---------- Supplied text ----------

"There Stands the Glass" is a country song written by Russ Hull, Mary Jean Shurtz, and Autry Greisham. Originally recorded by Blaine Smith in 1952, it was a hit for Webb Pierce in 1953. It was Pierce's fifth release to hit number one on the country chart. It spent 27 weeks on the chart and was at the top for 12 weeks.

Bob Dylan commented that "The star of this song is the empty bourbon glass, and it's built around the same kind of crack guitar sound as on a Hank Williams record, as well as the magical open-string, strummed chord."

Cover versions
The song appears on the Carl Smith album, There Stands the Glass, released in 1964.
Scott McKenzie released a version of the song as a single in 1965.
Wanda Jackson covered this song on her 1968 album Cream of the Crop.
Jerry Lee Lewis recorded the song in 1969.

----------

- [Parts of the exercise]
**A.** Answer these from the song passage:
(i) Who first recorded the song, and in what year?
(ii) For how many weeks was Webb Pierce's version at the top of the country chart?
(iii) In what year did Scott McKenzie release the song as a single?
**B.** In the records, copy each line word for word, beginning at the line that contains "This screenshot has width=1030, height=787." and stopping after the line that contains "Click the warning".
The song passage and the records are separate material.

---------- Exercise material ----------

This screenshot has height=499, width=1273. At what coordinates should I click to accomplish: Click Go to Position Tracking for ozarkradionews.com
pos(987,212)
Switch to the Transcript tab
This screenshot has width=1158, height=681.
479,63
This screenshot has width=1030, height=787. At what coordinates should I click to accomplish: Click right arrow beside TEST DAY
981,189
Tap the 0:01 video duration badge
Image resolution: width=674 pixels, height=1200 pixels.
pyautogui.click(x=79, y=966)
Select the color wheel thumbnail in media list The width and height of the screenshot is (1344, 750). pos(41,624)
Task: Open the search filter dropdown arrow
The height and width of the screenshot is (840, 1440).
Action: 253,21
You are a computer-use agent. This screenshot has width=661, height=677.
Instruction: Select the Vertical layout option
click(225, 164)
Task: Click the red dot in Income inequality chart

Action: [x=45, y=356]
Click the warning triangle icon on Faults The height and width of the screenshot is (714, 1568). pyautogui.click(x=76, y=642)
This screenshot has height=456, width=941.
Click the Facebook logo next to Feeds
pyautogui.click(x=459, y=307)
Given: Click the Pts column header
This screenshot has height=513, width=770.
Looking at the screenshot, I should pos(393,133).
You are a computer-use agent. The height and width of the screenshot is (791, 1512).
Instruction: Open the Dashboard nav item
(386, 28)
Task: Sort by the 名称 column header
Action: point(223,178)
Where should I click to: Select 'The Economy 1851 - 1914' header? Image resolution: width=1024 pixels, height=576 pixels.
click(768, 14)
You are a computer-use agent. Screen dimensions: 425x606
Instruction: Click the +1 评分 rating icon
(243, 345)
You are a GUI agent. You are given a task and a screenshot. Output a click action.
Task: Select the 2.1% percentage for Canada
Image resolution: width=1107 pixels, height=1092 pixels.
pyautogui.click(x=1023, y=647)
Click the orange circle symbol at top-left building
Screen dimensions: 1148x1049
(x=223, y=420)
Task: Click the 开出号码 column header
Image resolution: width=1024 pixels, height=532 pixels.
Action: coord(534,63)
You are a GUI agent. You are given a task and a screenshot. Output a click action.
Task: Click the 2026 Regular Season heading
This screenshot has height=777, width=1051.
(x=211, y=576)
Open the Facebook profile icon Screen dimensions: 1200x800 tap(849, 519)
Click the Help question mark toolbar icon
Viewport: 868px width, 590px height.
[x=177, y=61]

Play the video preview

----------

- [Solutions to the exercise]
**A.**
(i) Blaine Smith, in 1952
(ii) 12 weeks
(iii) 1965

**B.**
This screenshot has width=1030, height=787. At what coordinates should I click to accomplish: Click right arrow beside TEST DAY
981,189
Tap the 0:01 video duration badge
Image resolution: width=674 pixels, height=1200 pixels.
pyautogui.click(x=79, y=966)
Select the color wheel thumbnail in media list The width and height of the screenshot is (1344, 750). pos(41,624)
Task: Open the search filter dropdown arrow
The height and width of the screenshot is (840, 1440).
Action: 253,21
You are a computer-use agent. This screenshot has width=661, height=677.
Instruction: Select the Vertical layout option
click(225, 164)
Task: Click the red dot in Income inequality chart

Action: [x=45, y=356]
Click the warning triangle icon on Faults The height and width of the screenshot is (714, 1568). pyautogui.click(x=76, y=642)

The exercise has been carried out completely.